AIM OF THE TASK – When you reach the line containing "Where should I click to: Click the 21%", please repeat it and every line after it exactly, through the end of the listing below, skipping pictures.
******
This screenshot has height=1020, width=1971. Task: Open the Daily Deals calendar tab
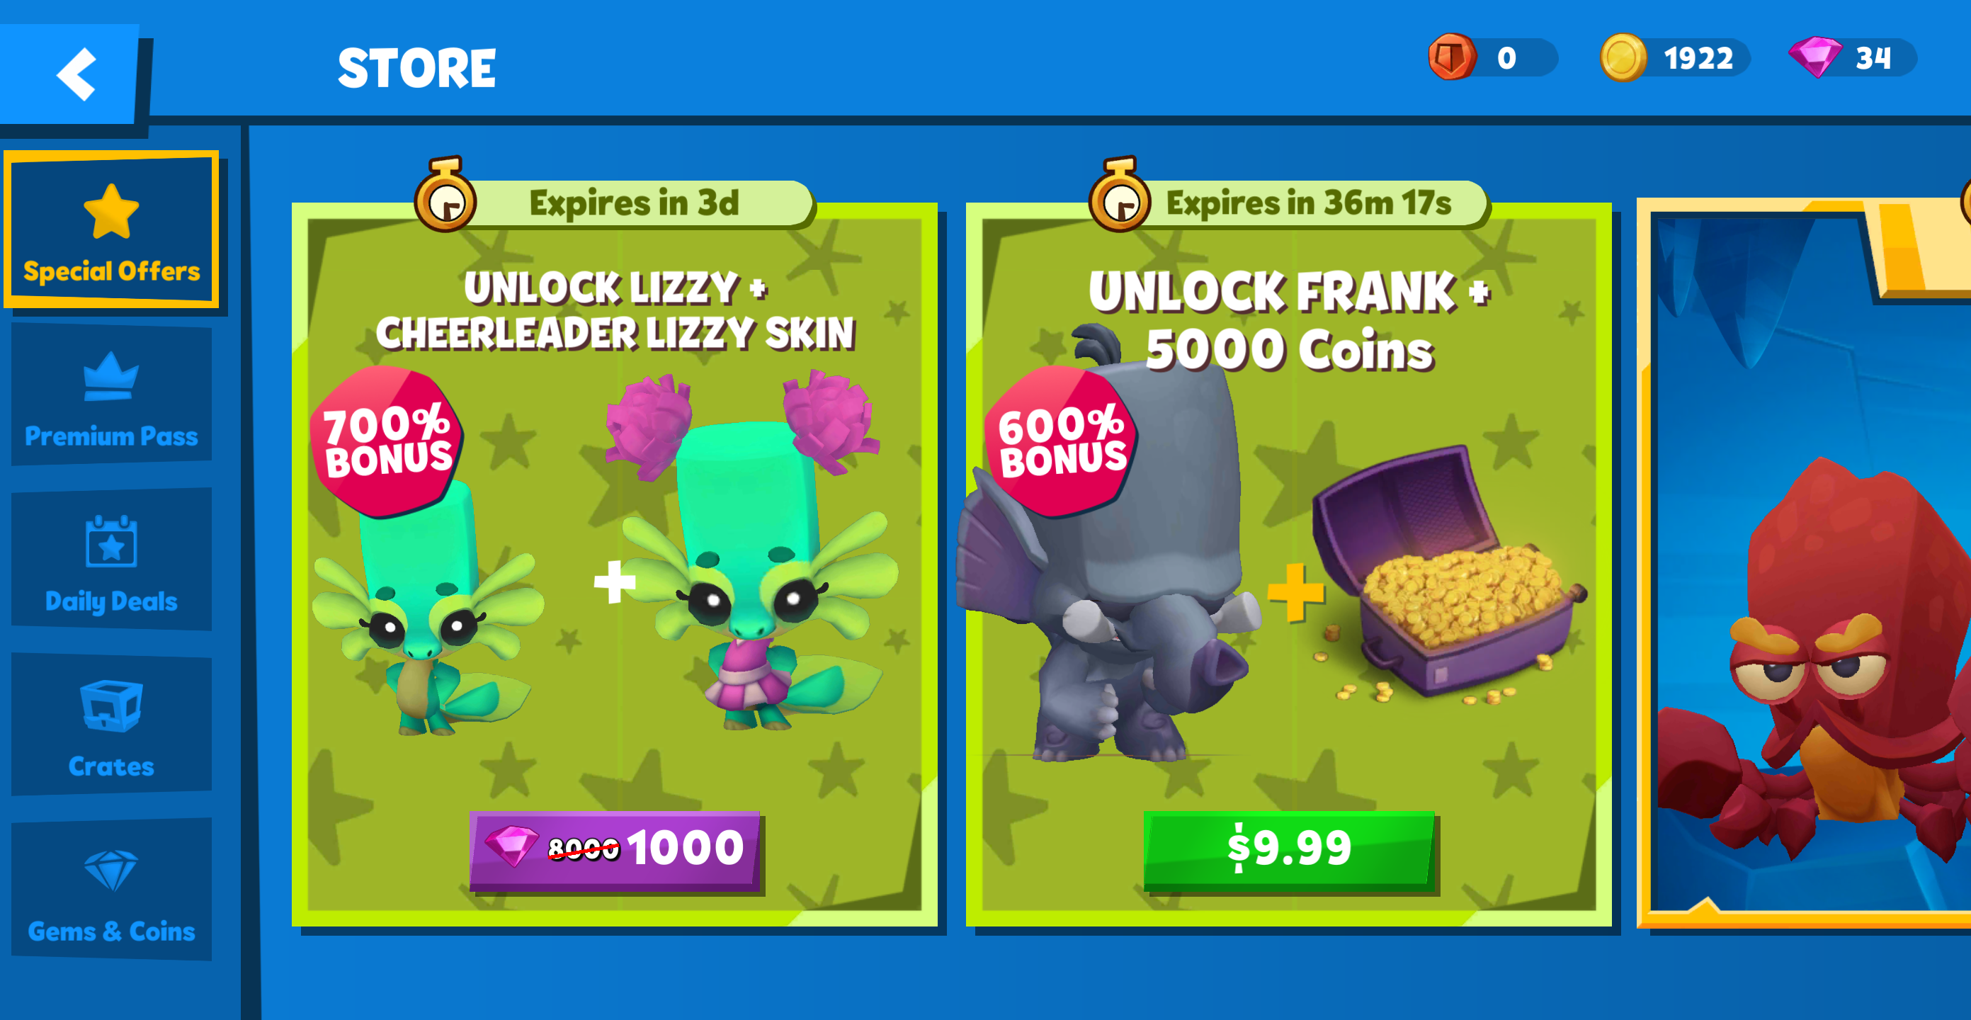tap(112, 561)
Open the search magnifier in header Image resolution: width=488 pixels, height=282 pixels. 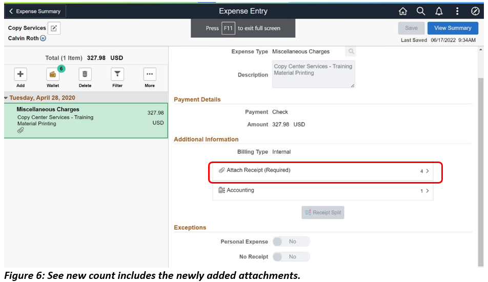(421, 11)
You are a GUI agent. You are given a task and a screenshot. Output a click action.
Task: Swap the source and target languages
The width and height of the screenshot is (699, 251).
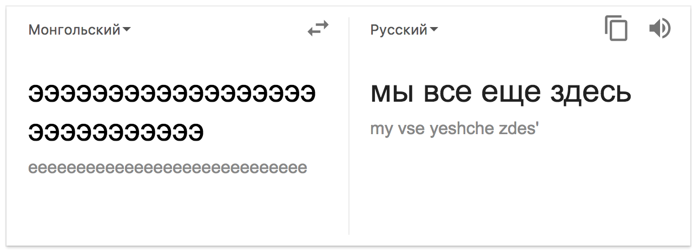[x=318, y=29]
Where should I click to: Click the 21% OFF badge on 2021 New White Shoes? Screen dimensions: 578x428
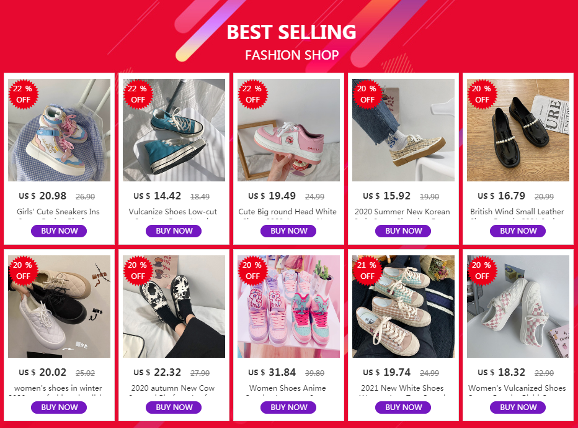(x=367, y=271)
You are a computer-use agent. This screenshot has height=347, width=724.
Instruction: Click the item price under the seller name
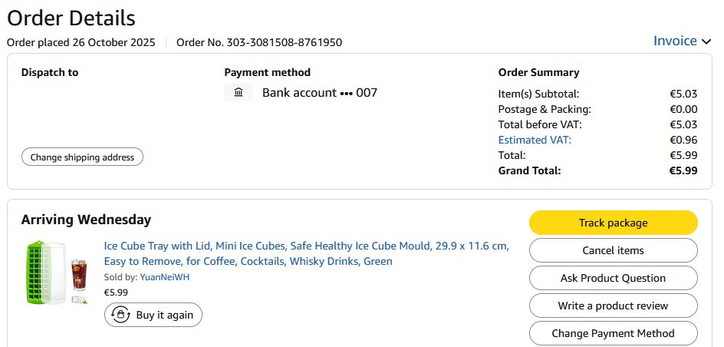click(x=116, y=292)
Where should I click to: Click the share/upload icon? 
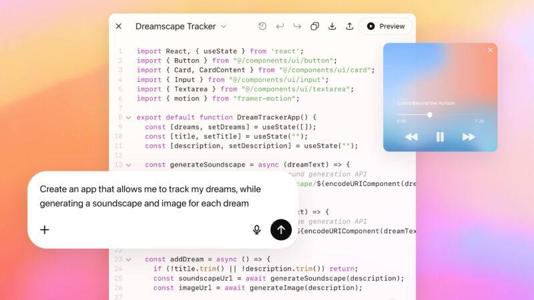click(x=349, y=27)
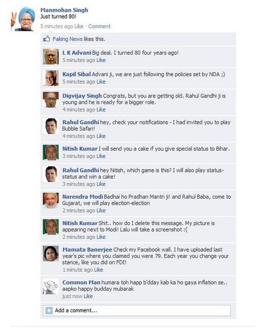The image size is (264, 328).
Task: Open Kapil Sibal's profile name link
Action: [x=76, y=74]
******
REPLY –
Where should I click to: Click the 21% OFF badge on 2021 New White Shoes? Screen dimensions: 578x428
(x=367, y=271)
You are a computer-use agent. This screenshot has height=347, width=724.
Instruction: Click the item price under the seller name
click(x=116, y=292)
Where should I click to: Click the share/upload icon? 
click(x=349, y=27)
The image size is (264, 328).
Task: Open Kapil Sibal's profile name link
Action: [x=76, y=74]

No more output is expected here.